# random funny video of our youtube channel



## pandawillcry (Aug 8, 2011)

http://www.youtube.com/watch?v=T0kkg0RhHD4    this is the link 2 our video, watch it and troll your happy lil asses off.


----------



## Antonin Scalia (Aug 8, 2011)

wash your hair


----------



## Commiecomrade (Aug 8, 2011)

Somebody please lock this, it's depressing me.


----------



## Sarcastic Coffeecup (Aug 8, 2011)

This totally belongs to Lynx plox.


----------



## Fay V (Aug 8, 2011)

I hate being up at this time of night with so little power.

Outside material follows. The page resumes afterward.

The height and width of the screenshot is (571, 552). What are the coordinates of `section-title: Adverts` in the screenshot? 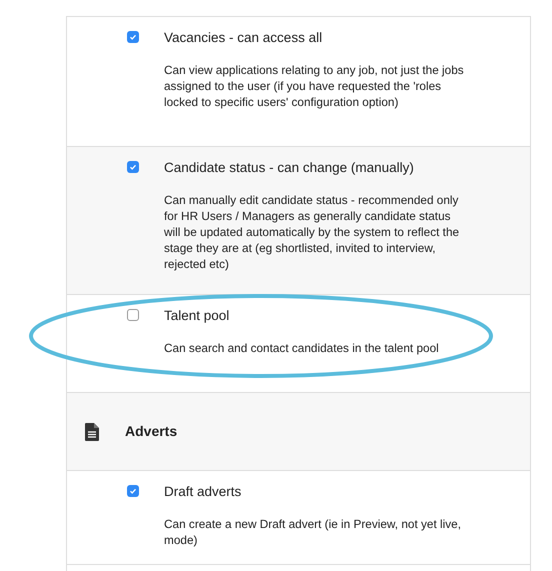 It's located at (152, 432).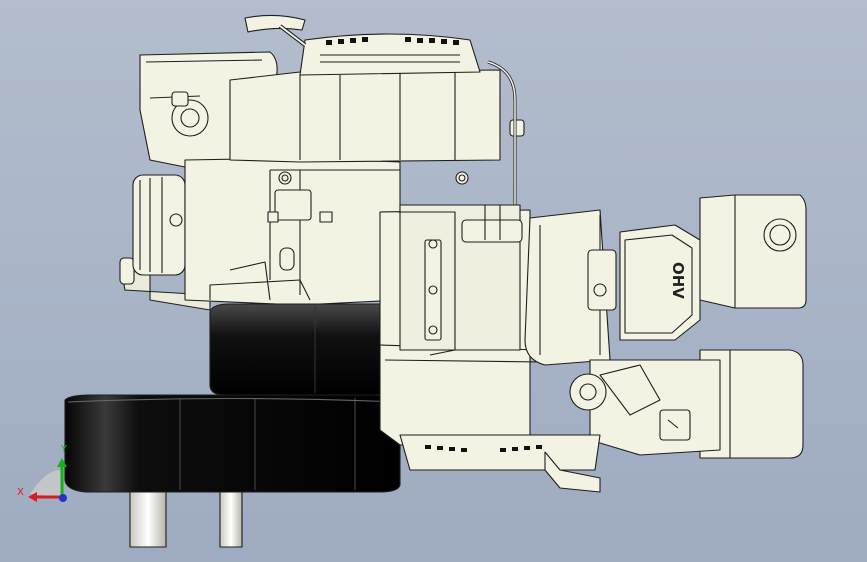 The width and height of the screenshot is (867, 562). I want to click on y-axis-label: Y, so click(64, 450).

Anyway it's been reported. 

Aquaman away!


----------



## Randy-Darkshade (Aug 8, 2011)

Sarcastic Coffeecup said:


> This totally belongs to Lynx plox.



No, this doesn't even belong on the forums, period.


----------



## Sarcastic Coffeecup (Aug 8, 2011)

Maybe you're right 
/derp


----------



## ramsay_baggins (Aug 8, 2011)

Moving to Lynx Plox


----------



## pandawillcry (Aug 17, 2011)

for your information i washed my hair like 45 mins b4 making this video.


----------



## Randy-Darkshade (Aug 17, 2011)

pandawillcry said:


> for your information i washed my hair like 45 mins b4 making this video.



I didn't even bother watching the video.


----------